INSTRUCTIONS FOR THE TASK -
Taking the listing below, restate word for word each line from the line with "The height and width of the screenshot is (513, 570)." to the line with "Click the Word", ends included, and stop there.

SUPPLIED RECORDS -
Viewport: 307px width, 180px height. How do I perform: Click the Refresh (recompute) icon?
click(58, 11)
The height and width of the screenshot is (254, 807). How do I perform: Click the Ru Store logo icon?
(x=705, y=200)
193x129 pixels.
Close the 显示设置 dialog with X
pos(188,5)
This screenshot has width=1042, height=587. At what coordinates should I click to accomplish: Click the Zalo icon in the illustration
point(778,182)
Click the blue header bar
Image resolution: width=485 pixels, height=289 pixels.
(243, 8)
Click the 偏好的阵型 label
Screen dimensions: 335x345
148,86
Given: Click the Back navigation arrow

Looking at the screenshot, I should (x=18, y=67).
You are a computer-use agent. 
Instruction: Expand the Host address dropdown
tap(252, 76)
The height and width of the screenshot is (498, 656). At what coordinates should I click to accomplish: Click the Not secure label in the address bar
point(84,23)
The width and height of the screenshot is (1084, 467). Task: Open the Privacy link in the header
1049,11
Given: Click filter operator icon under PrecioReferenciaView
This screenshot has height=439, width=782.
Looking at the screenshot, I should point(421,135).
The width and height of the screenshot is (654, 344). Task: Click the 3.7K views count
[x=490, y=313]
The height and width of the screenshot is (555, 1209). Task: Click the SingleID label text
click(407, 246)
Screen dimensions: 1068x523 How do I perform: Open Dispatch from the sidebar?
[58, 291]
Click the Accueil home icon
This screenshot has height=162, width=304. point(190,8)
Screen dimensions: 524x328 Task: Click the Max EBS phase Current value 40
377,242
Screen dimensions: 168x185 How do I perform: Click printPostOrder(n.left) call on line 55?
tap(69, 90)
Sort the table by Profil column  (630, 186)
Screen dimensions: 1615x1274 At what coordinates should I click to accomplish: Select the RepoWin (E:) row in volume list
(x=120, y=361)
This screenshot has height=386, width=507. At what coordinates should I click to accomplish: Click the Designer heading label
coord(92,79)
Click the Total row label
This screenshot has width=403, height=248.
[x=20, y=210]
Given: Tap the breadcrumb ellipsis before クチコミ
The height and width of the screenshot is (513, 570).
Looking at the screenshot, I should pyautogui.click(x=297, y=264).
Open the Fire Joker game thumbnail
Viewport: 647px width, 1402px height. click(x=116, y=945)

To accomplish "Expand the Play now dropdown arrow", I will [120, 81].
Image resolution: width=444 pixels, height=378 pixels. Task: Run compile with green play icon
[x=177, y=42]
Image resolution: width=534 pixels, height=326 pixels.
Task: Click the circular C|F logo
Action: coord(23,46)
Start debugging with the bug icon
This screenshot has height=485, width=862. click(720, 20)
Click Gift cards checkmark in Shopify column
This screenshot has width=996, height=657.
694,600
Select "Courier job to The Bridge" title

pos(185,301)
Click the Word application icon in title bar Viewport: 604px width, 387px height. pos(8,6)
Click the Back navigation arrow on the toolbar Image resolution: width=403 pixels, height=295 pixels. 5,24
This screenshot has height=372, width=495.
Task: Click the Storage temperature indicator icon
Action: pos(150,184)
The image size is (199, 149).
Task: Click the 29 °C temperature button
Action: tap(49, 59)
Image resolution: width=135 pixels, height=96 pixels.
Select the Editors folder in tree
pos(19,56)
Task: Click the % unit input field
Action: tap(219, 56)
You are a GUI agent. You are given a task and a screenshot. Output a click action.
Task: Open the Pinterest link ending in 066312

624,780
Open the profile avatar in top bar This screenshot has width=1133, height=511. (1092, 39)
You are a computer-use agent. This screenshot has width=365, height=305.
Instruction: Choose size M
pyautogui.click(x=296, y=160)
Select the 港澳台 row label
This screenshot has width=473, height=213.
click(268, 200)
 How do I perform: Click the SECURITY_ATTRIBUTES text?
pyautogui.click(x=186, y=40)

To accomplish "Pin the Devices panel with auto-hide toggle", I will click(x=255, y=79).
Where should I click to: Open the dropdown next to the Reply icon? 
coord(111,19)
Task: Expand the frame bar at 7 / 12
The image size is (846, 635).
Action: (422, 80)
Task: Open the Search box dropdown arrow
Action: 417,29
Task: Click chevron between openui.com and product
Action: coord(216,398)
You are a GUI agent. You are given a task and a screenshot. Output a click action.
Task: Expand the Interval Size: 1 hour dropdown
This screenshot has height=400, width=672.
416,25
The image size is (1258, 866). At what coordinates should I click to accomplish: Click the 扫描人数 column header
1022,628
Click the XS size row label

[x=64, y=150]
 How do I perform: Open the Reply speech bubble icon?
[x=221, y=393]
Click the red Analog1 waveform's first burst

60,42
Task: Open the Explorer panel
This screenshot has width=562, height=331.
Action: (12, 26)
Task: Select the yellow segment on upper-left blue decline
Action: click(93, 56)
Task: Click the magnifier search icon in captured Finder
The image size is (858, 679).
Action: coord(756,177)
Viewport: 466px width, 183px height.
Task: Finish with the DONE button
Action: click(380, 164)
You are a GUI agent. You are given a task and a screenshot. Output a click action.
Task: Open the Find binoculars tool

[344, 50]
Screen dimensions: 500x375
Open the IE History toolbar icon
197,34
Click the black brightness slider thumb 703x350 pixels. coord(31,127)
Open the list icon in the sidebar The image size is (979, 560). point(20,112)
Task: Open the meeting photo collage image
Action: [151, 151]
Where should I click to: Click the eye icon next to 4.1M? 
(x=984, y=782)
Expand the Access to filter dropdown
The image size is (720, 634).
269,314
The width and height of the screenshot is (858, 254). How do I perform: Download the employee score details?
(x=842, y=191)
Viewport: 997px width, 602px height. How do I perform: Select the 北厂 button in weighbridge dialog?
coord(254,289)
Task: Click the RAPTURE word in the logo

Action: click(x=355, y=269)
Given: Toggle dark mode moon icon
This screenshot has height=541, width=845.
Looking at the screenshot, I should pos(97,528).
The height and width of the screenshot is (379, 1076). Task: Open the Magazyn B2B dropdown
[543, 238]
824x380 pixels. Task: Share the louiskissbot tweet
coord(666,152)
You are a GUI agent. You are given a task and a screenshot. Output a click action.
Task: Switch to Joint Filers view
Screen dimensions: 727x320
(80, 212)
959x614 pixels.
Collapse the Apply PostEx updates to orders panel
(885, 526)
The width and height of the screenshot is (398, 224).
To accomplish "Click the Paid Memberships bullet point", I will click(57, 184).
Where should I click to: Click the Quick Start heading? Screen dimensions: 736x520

RESULT FOR THIS TASK -
The height and width of the screenshot is (513, 570).
Looking at the screenshot, I should pyautogui.click(x=297, y=264).
Open the Fire Joker game thumbnail
Viewport: 647px width, 1402px height. click(x=116, y=945)

To accomplish "Expand the Play now dropdown arrow", I will [120, 81].
Image resolution: width=444 pixels, height=378 pixels. Task: Run compile with green play icon
[x=177, y=42]
Image resolution: width=534 pixels, height=326 pixels.
Task: Click the circular C|F logo
Action: coord(23,46)
Start debugging with the bug icon
This screenshot has height=485, width=862. click(720, 20)
Click Gift cards checkmark in Shopify column
This screenshot has width=996, height=657.
694,600
Select "Courier job to The Bridge" title

pos(185,301)
Click the Word application icon in title bar Viewport: 604px width, 387px height. pos(8,6)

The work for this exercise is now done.